Find K Pairs with Smallest Sums

题目链接：https://leetcode.com/problems/find-k-pairs-with-smallest-sums/

题目：

You are given two integer arrays nums1 and nums2 sorted in ascending order and an integer k.

Define a pair (u,v) which consists of one element from the first array and one element from the second array.
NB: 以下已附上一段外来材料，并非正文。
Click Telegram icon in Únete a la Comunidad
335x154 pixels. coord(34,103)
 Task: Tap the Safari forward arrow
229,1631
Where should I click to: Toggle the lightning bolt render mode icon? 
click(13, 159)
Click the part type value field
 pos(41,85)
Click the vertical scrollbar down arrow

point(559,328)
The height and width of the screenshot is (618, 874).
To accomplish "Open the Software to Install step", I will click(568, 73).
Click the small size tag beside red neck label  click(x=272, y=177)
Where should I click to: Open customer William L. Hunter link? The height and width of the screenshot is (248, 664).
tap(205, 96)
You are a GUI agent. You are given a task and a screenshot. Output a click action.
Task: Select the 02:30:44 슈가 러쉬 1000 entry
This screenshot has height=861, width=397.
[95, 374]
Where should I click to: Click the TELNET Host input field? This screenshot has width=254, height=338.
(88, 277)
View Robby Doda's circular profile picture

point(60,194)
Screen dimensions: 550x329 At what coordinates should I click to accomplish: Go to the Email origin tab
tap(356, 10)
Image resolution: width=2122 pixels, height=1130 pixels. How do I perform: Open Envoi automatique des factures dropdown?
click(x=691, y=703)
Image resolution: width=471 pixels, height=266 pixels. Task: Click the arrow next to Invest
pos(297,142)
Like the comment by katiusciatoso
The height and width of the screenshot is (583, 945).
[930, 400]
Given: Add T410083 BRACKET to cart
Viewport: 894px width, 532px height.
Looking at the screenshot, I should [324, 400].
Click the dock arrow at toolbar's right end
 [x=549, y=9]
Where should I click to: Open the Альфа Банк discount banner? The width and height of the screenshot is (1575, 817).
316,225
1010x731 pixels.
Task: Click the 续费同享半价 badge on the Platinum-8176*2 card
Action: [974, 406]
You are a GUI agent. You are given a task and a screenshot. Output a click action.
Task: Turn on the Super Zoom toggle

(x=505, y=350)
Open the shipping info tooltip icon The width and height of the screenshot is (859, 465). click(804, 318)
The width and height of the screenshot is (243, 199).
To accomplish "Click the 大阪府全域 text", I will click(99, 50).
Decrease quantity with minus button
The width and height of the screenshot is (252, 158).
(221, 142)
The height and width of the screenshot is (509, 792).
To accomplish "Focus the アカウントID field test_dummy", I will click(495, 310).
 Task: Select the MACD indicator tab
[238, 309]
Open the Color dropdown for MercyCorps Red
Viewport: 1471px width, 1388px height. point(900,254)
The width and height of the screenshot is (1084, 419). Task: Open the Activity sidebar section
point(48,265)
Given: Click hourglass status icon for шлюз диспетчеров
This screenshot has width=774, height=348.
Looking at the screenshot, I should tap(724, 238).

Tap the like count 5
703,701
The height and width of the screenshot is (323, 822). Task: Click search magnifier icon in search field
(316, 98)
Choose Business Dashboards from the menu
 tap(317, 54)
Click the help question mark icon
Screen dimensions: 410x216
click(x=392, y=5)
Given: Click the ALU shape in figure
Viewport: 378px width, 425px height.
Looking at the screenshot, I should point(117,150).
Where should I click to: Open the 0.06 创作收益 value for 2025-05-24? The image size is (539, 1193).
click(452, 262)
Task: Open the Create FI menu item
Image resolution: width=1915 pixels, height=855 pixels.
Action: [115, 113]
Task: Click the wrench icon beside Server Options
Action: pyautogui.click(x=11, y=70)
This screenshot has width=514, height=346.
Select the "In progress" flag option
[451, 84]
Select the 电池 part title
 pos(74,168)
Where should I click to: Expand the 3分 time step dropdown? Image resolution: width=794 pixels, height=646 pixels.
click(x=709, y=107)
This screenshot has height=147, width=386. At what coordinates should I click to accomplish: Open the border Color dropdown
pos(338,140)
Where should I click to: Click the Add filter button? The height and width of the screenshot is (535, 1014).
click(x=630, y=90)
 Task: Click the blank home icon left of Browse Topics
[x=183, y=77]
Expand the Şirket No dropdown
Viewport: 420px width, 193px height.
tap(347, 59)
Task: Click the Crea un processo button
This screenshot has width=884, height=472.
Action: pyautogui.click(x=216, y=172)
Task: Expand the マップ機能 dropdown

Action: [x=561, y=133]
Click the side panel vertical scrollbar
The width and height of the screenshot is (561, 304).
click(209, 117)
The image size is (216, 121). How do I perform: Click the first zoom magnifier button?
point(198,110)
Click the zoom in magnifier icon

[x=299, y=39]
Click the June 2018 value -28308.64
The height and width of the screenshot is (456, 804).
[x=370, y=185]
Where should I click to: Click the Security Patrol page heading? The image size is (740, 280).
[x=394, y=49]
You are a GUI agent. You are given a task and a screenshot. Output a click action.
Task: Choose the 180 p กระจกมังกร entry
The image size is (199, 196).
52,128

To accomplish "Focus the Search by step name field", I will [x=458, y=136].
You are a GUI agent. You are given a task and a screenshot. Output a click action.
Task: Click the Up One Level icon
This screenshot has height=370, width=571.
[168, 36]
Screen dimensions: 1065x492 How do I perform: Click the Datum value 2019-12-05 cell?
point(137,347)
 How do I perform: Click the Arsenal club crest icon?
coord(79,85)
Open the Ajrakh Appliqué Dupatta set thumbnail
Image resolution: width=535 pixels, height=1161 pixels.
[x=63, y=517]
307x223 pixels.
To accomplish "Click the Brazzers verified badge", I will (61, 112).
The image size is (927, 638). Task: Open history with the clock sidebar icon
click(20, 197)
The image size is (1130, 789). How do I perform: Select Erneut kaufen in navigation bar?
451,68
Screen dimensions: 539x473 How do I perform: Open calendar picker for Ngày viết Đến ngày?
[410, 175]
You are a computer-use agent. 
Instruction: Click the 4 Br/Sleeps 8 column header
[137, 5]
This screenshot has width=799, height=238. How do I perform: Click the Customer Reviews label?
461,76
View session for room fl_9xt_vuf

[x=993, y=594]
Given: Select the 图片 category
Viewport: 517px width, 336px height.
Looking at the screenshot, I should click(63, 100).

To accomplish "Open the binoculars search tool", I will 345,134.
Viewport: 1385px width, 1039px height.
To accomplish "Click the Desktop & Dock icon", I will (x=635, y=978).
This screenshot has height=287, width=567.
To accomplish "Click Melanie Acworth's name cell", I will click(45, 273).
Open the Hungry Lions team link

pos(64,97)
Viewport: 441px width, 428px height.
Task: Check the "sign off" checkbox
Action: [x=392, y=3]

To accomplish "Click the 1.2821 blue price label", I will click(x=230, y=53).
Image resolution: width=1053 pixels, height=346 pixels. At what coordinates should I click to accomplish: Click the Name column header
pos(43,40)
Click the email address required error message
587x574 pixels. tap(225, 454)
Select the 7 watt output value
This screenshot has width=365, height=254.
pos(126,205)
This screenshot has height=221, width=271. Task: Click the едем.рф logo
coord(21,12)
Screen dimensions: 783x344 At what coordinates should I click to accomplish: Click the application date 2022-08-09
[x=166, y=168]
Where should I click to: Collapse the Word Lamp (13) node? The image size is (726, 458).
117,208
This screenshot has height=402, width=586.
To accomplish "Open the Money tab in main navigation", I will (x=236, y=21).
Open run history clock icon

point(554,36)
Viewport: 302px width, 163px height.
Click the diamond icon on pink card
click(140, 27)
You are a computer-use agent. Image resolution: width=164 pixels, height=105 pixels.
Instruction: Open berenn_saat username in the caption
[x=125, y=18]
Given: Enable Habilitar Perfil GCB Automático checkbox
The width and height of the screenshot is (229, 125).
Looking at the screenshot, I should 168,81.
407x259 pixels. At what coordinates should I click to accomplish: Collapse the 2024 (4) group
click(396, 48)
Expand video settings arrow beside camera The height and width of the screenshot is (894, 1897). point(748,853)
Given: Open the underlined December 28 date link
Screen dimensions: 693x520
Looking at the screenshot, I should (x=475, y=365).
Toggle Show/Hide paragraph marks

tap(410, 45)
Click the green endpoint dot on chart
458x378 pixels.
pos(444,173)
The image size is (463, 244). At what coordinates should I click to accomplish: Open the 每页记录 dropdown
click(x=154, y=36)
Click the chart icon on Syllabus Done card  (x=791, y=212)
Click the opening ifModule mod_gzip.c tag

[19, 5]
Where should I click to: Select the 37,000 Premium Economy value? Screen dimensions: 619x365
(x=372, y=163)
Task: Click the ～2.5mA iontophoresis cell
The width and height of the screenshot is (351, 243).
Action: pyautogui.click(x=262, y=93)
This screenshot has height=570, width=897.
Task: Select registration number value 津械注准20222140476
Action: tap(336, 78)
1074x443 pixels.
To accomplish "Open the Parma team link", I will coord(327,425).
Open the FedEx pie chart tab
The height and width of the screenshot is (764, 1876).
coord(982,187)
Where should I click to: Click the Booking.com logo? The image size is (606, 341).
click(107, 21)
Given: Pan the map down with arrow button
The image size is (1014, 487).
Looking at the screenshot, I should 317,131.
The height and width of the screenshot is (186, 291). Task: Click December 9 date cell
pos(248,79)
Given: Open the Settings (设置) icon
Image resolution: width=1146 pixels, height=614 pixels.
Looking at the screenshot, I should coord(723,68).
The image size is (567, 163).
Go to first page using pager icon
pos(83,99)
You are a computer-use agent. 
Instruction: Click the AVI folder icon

Find the k pairs (u1,v1),(u2,v2)
...(uk,vk) with the smallest
sums.

Example 1:

Given nums1 = [1,7,11], nums2 = [2,4,6],  k = 3

Return: [1,2],[1,4],[1,6]

The first 3 pairs are returned from the sequence:
[1,2],[1,4],[1,6],[7,2],[7,4],[11,2],[7,6],[11,4],[11,6]

Example 2:

Given nums1 = [1,1,2], nums2 = [1,2,3],  k = 2

Return: [1,1],[1,1]

The first 2 pairs are returned from the sequence:
[1,1],[1,1],[1,2],[2,1],[1,2],[2,2],[1,3],[1,3],[2,3]

Example 3:

Given nums1 = [1,2], nums2 = [3],  k = 3

Return: [1,3],[2,3]

All possible pairs are returned from the sequence:
[1,3],[2,3]

思路：

刚开始没想用heap做，记录几个下标，维护遍历过程中可能最小的pair，结果在更新下标时，越做越麻烦，遂放弃，参考别人的做法：

用最小堆保存遍历过程中的pairs。

当遍历到(i,j)时，继续往下遍历，相邻的结点是(i+1,j)，(i,j+1)

因为是有序数组，这两个pair是较小的，加入堆中。

算法：

public List<int[]> kSmallestPairs(int[] nums1, int[] nums2, int k) {
List<int[]> res = new ArrayList<int[]>();
boolean visit[][] = new boolean[nums1.length][nums2.length];
Queue<int[]> heap = new PriorityQueue<int[]>(new Comparator<int[]>(){
public int compare(int[] i, int[] j) {
return (nums1[i[0]] + nums2[i[1]] -( nums1[j[0]] + nums2[j[1]]));
}
});

heap.add(new int[] { 0, 0 });
visit[0][0] = true;

while (!heap.isEmpty() && res.size() < k) {
int d[] = heap.poll();
res.add(new int[] { nums1[d[0]], nums2[d[1]] });

if (d[1] + 1 < nums2.length && visit[d[0]][d[1] + 1] == false) {
heap.add(new int[] { d[0], d[1] + 1 });
visit[d[0]][d[1] + 1] = true;
}
if (d[0] + 1 < nums1.length && visit[d[0]+1][d[1]] == false) {
heap.add(new int[] { d[0]+1, d[1]});
visit[d[0]+1][d[1]] = true;
}
}
return res;
}